Le Chant des Pistes

Il existe une profonde relation entre le chant et la marche. Les Aborigènes d’Australie avaient parfaitement saisi cette complicité consubstantielle au point de dessiner leur Continent à la lumière de chansons. Bruce Chatwin en a même tiré « Le Chant des pistes », un livre nonchalant et vagabond.

J’éprouve très régulièrement, à ma modeste mesure, cette union entre le langage de nos pieds et celui de notre bouche. Durant une marche, le chant survient quand on s’y attend le moins. A l’assaut d’un ressaut, au terme d’un raidillon, au départ d’une sente, à l’abordage d’une descente… soudain, notre bouche se met au rythme de notre cadence pédestre. Comme si l’un et l’autre se nourrissaient d’un nouveau souffle, exhaleur d’énergies nouvelles et de joies enfantines. Et puisque la solitude de la marche nous désinhibe et autorise tous les excès, le chant se libère, les refrains se succèdent, les mélodies s’entrecroisent – parfois dans une cacophonie de tous les Diables – et si, bien souvent, la mémoire fait défaut et que les paroles se perdent dans les “na na na“, qu’importe !, nos chansons de marcheur qu’elle soient des tubes de notre enfance, des ritournelles paillardes ou des incantations religieuses éclairent notre chemin d’une autre couleur. Alors qu’elles convoquent souvent en nous quelques souvenirs, elles créent à nouveau les conditions d’un nouveau souvenir qui frisera la nostalgie plus tard.
Elles font et défont le lien du temps et s’amusent de notre liberté cheminante.

Et puis parfois, le chant ne vient pas… et inutile de le forcer : les premières paroles se perdraient bien vite dans le silence de cet inconscient chantant et… facétieux.

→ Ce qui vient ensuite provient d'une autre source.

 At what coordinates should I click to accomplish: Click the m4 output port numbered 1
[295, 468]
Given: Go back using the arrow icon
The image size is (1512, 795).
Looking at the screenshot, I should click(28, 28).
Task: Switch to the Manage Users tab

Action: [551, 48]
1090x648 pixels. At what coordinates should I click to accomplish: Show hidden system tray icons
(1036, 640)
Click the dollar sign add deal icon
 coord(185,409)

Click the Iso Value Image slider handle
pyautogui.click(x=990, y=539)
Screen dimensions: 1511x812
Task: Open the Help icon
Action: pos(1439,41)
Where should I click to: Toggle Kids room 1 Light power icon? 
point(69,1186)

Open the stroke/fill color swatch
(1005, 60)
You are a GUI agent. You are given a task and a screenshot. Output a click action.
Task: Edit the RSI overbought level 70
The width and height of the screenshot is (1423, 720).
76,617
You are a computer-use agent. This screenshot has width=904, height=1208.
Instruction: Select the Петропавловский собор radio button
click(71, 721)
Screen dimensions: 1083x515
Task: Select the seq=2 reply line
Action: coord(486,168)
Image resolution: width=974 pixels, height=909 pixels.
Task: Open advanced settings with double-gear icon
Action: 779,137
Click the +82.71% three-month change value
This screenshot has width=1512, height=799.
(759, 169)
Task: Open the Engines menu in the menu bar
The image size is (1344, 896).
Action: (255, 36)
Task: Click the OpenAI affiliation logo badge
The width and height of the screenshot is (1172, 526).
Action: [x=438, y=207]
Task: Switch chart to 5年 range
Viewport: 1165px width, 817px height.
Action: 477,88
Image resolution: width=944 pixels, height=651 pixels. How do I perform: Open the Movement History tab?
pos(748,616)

Il faut alors se contenter de la cadence de nos pas, ce rythme ancestral binaire qui nous ramène à notre génome de marcheur-cueilleur bipède, noyé dans les Afriques orientales. A moins… (ou à plus !) que la pluie ne soit du voyage, cette sœur du silence qui vient murmurer voire marmonner à notre imaginaire itinérant…

La pluie…

La pluie, indécise comme la bruine ou farouche comme l’averse nourrie est une compagne féérique qui métamorphose tout notre autour avec parcimonie et délicatesse. N’est-elle pas celle qui change une route goudronnée de campagne en miroir déformant et aligne mille sourires à l’orée de nos pas ? N’est-elle pas une lancinante mélodie qui éteint les bruits du monde d’un écho majeur ?
N’est-elle pas ce filtre diaphane qui aplanit les reliefs de ses brumes ?
La pluie marche avec nous, fidèle, souvent rieuse ; et quand elle remonte à ses antichambres éthérées, ne nous laisse-t-elle pas toujours quelques traces d’elle, éphémère testament qui disparaîtra peu à peu comme une peau de chagrin ?

Et le vent ?…

Le vent est farceur… Avez-vous déjà observé comment se comporte le marcheur quand il le subit ? Il va passer son temps à jouer avec lui et amorcer une véritable partie de cache-cache pour s’en mettre à l’abri quitte à changer d’itinéraire. Car le vent est complice du hasard. Même quand il est solidement orienté, ses lames furètent, désordonnées et capricieuses, et obligent le randonneur à modifier son chemin, ses approches ou ses prises à l’abord d’une vire bien exposée. A l’inconnu de toute marche, même bien étudiée et repérée, le vent ajoute sa touche, rendant toute prévision inutile.
Déconcertant comme un bébé qui pleure à l’issue d’un biberon pourtant rempli à ras-bord, le vent n’écoute que son souffle et jubile à nous voir le maudire, chanceler, tituber, nous agripper, tenter de nous protéger d’une main ou d’une bâche de K-Way, chercher obstinément le vallon encaissé ou le rocher protecteur. Le vent nous détourne et à ce titre, il est un compagnon de voyage, certes encombrant mais si généreux. Il faut le laisser prendre le contrôle de nous-mêmes, nous dépouiller de tous nos projets et nous forcer à ce qui ressemble par bien des égards à du lâcher-prise.
Le vent est un hymne rythmée à la liberté qui m’a obligé bien souvent à porter mon regard à l’ailleurs.
Si on l’accepte comme un ami cheminant, il devient à la fois un hôte et un guide, érudit à nous étourdir.